EXTRAIT DU DOCUMENT:
Intervention de Éric Dupond-Moretti

Réunion du 22 novembre 2023 à 15h00
Personnes condamnées pour homosexualité entre 1942 et 1982 — Adoption d'une proposition de loi modifiée

Éric Dupond-Moretti :

Heureusement pour lui, il avait oublié cette autre œuvre majeure que fut la dépénalisation de l’homosexualité !

Quarante ans plus tard, il est plus que temps de reconnaître sur le plan mémoriel que les condamnations prononcées l’ont été sur le fondement de lois erronées.

Comme vous le savez, mesdames, messieurs les sénateurs, chaque condamnation ou mise en cause portant sur une infraction liée à l’homosexualité a eu des conséquences sociales lourdes, souvent dévastatrices, pour qui en a fait l’objet, jusqu’au bannissement de la sphère familiale ou professionnelle.

Si mon ministère ne dispose pas d’informations sur le nombre de ces condamnations – s’agissant d’infractions aujourd’hui abrogées, je me réjouis de ne pas en disposer –, divers travaux de recherche menés sur le sujet conduisent à estimer que plus de 10 000 personnes ont été condamnées entre 1945 et 1982, plus de 90 % d’entre elles ayant effectué une peine de prison ferme.

Ces chiffres nous interpellent et nous obligent à œuvrer ensemble à reconnaître clairement et sans aucune ambiguïté la mise en œuvre de cette législation déshonorante.

CONSIGNE: Poursuivez l'intervention sur les personnes condamnées pour homosexualité à partir de sa dernière phrase. Les lignes ne sont pas utiles pour cet exercice.

MATÉRIAU:
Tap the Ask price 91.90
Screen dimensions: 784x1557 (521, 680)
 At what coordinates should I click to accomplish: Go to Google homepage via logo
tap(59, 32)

RÉSULTAT:
La proposition de loi qui nous est aujourd’hui présentée vise cet objectif et doit, à ce titre, retenir toute notre attention et toute notre bienveillance.

J’en viens aux différentes dispositions du texte.

L’article 1er prévoit la reconnaissance par la République française de sa responsabilité dans la politique de discrimination mise en œuvre à l’encontre des homosexuels ou présumés tels et condamnés sur le fondement d’infractions aujourd’hui abrogées.

J’y suis favorable sur le principe et je sais que le rapporteur Szpiner y apportera par voie d’amendement certaines précisions intéressantes. Cette rédaction de compromis présentera surtout l’avantage de permettre, sous toute réserve, l’adoption par le Sénat d’un texte important pour l’apaisement de notre société. Dans le contexte actuel, j’estime qu’il serait vraiment dommage de s’en priver.

L’article 2 crée un nouvel article dans la loi du 29 juillet 1881 sur la liberté de la presse. Celui-ci prévoit la répression de toute contestation, négation, minoration ou banalisation de la déportation, pendant la Seconde Guerre mondiale et depuis la France, de personnes en raison de leur homosexualité.

Il ne fait aucun doute – j’y insiste – que des personnes homosexuelles ont bien été déportées pendant la Seconde Guerre mondiale et qu’il s’agit de crimes atroces.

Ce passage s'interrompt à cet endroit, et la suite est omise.